Por meio dos stories do Instagram, Dayanne questionou os critérios adotados pela Justiça e afirmou não compreender a diferença de tratamento entre as duas situações. Segundo ela, Deolane continua afastada da família e da filha, apesar de responder a acusações que ainda não tiveram desfecho definitivo.

 

“É difícil compreender. Enquanto Monique Medeiros foi autorizada a voltar para casa, Deolane continua privada da convivência com a filha por conta de acusações que ainda estão sendo discutidas”, começou a advogada.

 

 

Na sequência, ela reforçou a comparação ao destacar o papel de Deolane na criação dos filhos.




 

“Uma mulher dessa ganha a liberdade de ir para as ruas; a outra que criou e cria três filhos sozinha segue lutando pelo direito de estar ao lado da filha que depende exclusivamente dela.

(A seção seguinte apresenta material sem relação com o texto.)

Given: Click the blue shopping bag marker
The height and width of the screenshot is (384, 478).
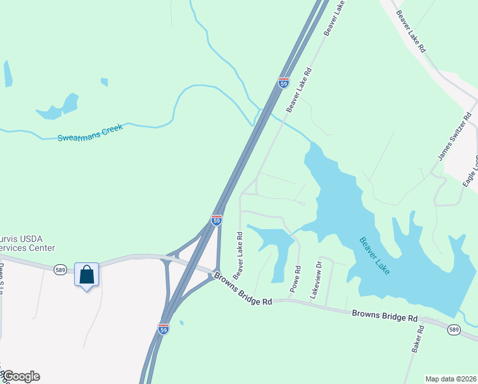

Situações como essa fazem muitas pessoas questionarem os critérios adotados pela Justiça”, encerrou.

 

A declaração foi feita após Monique Medeiros deixar a prisão nesta quinta-feira (4/6). A mãe de Henry Borel foi beneficiada por uma decisão do Tribunal do Júri do Rio de Janeiro, que resultou na expedição de um alvará de soltura.

 

Durante o julgamento realizado no 2º Tribunal do Júri da capital fluminense, a acusação de homicídio doloso atribuída a Monique foi desclassificada para homicídio culposo, quando não há intenção de matar. A juíza Elizabeth Machado Louro concedeu o perdão judicial e citou questões de gênero ao justificar a decisão.




 

Ao anunciar a dosimetria da pena, a magistrada avaliou que Monique já havia enfrentado uma punição significativa por meio da condenação social sofrida ao longo dos últimos anos. Segundo a juíza, a expectativa de que a mulher corresponda ao papel de uma “mãe perfeita” contribuiu para uma reação pública desproporcional diante de sua participação no caso.

 

O veredito foi divulgado ao término do décimo dia de julgamento. Na mesma decisão, o 2º Tribunal do Júri do Rio de Janeiro considerou o ex-vereador Jairo Souza Santos Júnior, conhecido como Dr. Jairinho, culpado pelos crimes de homicídio duplamente qualificado, tortura e coação no curso do processo.